“The first 90 per cent of the code accounts for the first 90 per cent of the development time. The remaining 10 per cent of the code accounts for the other 90 per cent of the development time.”

- Tom Cargill, Bell Labs


The 90-90 rule of software development is well known in computer circles where cost and time overruns are so common as to be considered almost the norm. The rule parodies the Pareto principle in business and economics, which broadly reflects a non-linear relationship between inputs and outputs. For a general practitioner, by way of example, this might read, "20% of your patients generate 80% of your hassles." 

The Commonwealth’s Personally Controlled Electronic Health Record (PCEHR) is a massive undertaking involving hundreds of millions of dollars, dozens of companies, tens of thousands of health professionals and millions of patients.

The PCEHR is new, complex and incorporates a variety of winners and losers – hopefully, patients will be in the former category. The scheme is still in its infancy and one of the greatest surprises is that it was not strangled at birth. Let’s hope it is a true survivor.
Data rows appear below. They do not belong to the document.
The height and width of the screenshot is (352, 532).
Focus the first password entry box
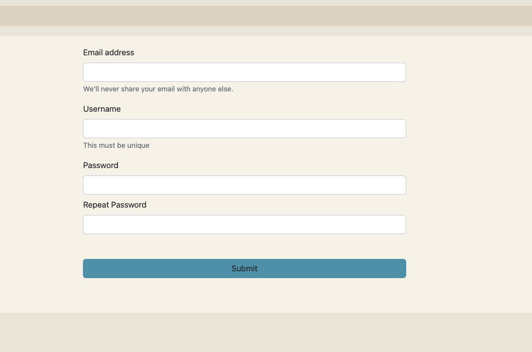point(244,185)

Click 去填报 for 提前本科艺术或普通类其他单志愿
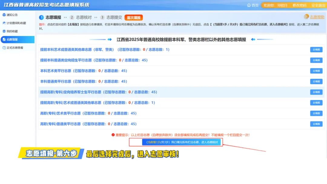click(316, 49)
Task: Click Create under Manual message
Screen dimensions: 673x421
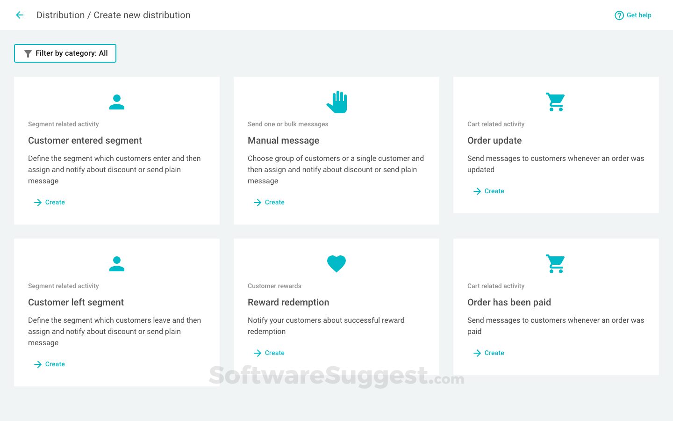Action: (x=275, y=202)
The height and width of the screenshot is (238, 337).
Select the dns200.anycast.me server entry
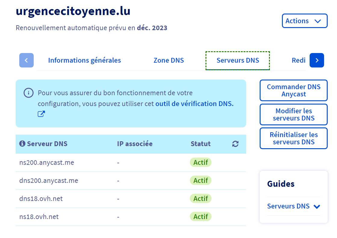(49, 181)
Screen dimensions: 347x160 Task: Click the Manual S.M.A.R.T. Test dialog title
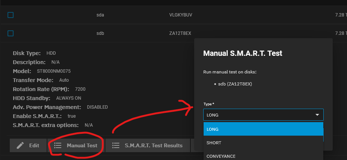tap(242, 53)
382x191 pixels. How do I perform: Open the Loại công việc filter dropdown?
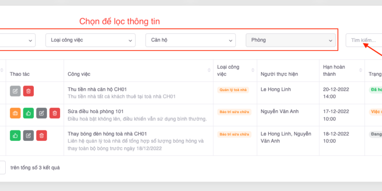coord(90,40)
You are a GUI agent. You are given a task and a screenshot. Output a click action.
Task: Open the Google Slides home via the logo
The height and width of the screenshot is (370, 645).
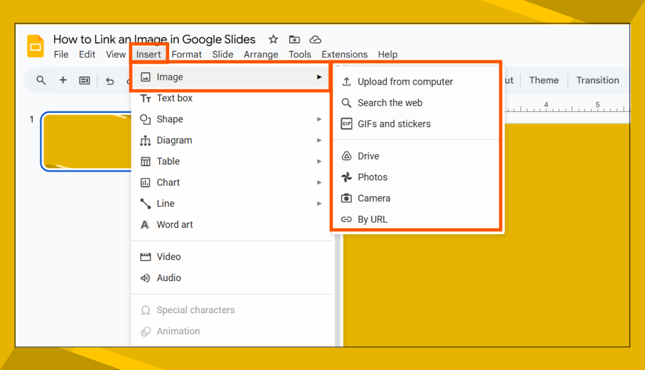(x=35, y=46)
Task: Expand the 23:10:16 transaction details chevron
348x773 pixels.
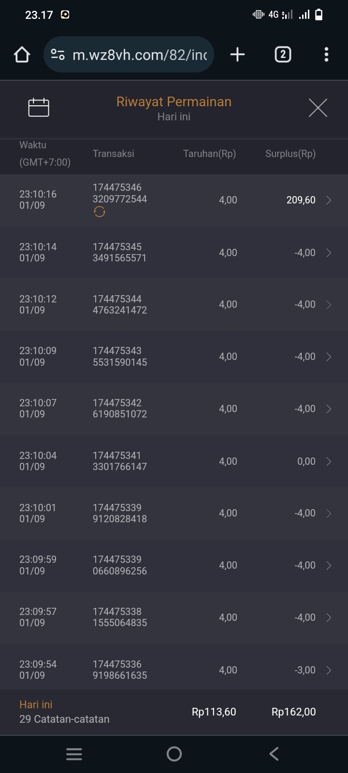Action: point(329,200)
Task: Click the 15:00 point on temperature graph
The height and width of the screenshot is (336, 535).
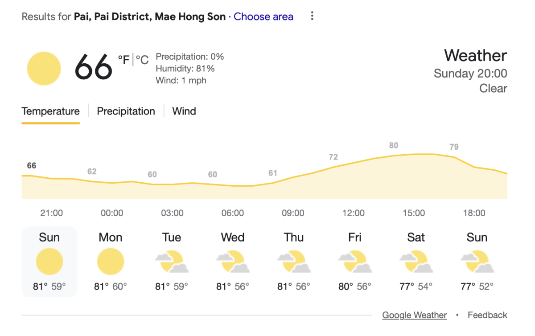Action: click(x=414, y=154)
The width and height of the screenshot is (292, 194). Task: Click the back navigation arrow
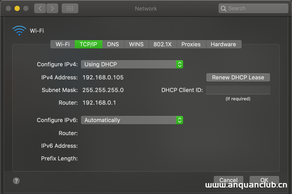click(40, 8)
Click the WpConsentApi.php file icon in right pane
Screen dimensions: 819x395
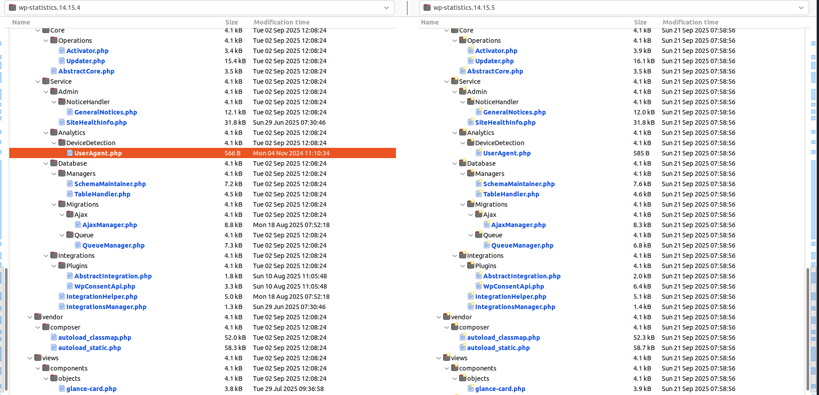[x=479, y=286]
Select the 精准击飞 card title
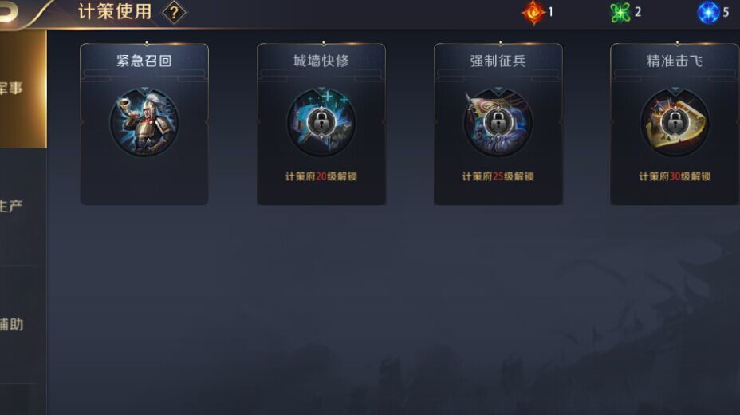740x415 pixels. (675, 61)
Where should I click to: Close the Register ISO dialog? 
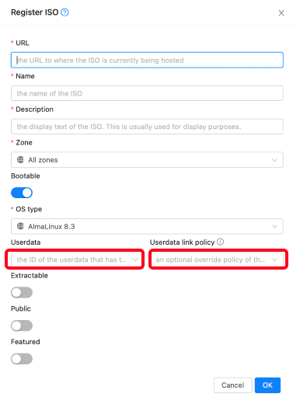281,12
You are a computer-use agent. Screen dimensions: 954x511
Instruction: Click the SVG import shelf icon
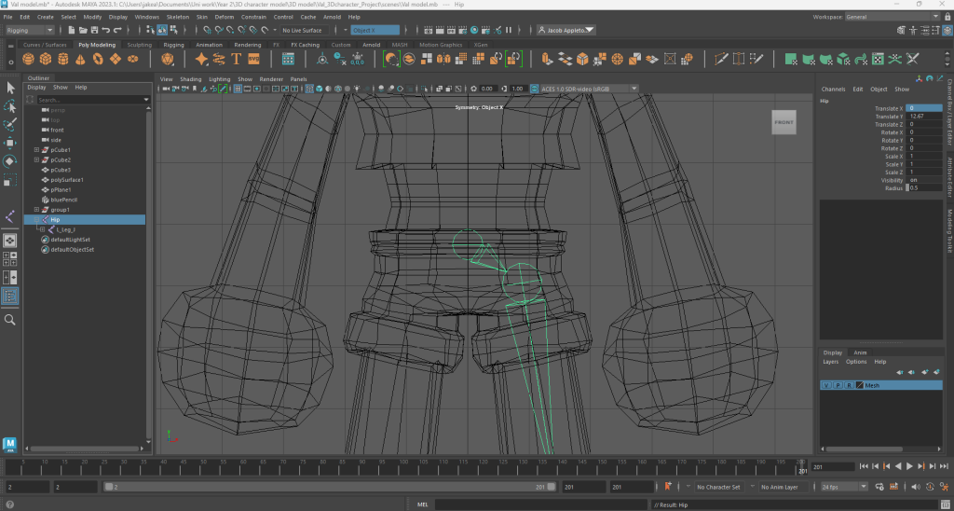pos(253,59)
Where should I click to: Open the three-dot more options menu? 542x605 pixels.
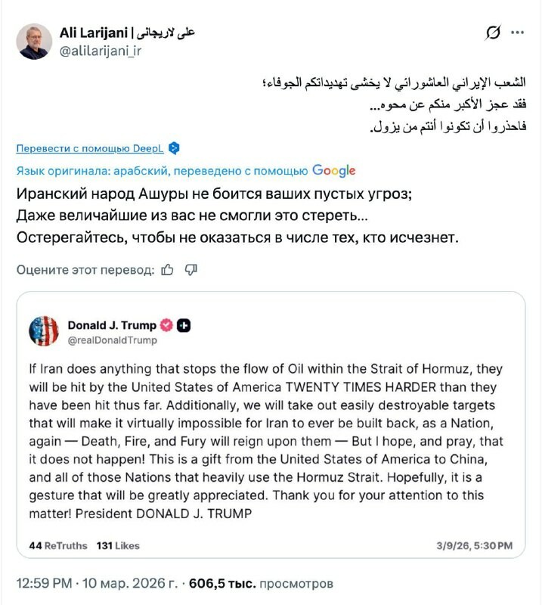[x=518, y=33]
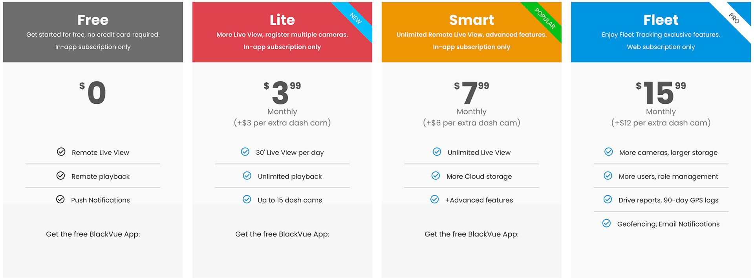Click check icon next to Up to 15 dash cams
The width and height of the screenshot is (754, 278).
pos(247,199)
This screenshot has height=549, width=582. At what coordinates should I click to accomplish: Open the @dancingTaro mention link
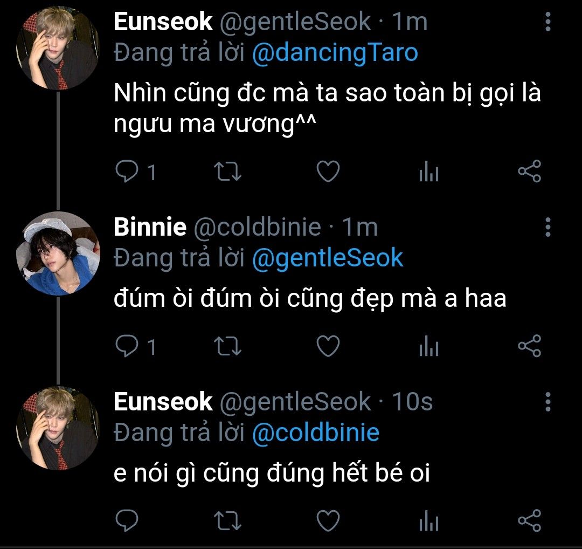pyautogui.click(x=335, y=53)
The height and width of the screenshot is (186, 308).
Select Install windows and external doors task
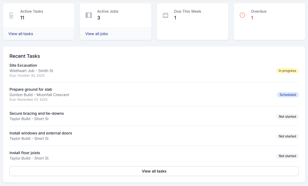point(41,133)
As general practitioners, we have both a moral and legal obligation to protect the privacy of our patients' information. This obligation is instilled into us during our training and on signing contracts with our employers and employees. If we see ourselves as the patients' agent in the medical system, as indeed we should, then our primary duty is to protect their interests.

Privacy and confidentiality come at cost, however.

We have the data but it is the patient who decides with whom we can share this personal information, the movement of which around the medical system creates friction. Friction is wasteful. It produces heat but rarely light. 

Mark Zuckerberg, the creator of Facebook, recognised the value of frictionless sharing. While it has enabled hundreds of millions of internet users to connect in ways that enrich their business and personal lives, the undoubted benefits have come at the cost of some of their privacy.

Many people accept it, others bemoan it, some have come to regret it, and many more may yet do so – our children, for example!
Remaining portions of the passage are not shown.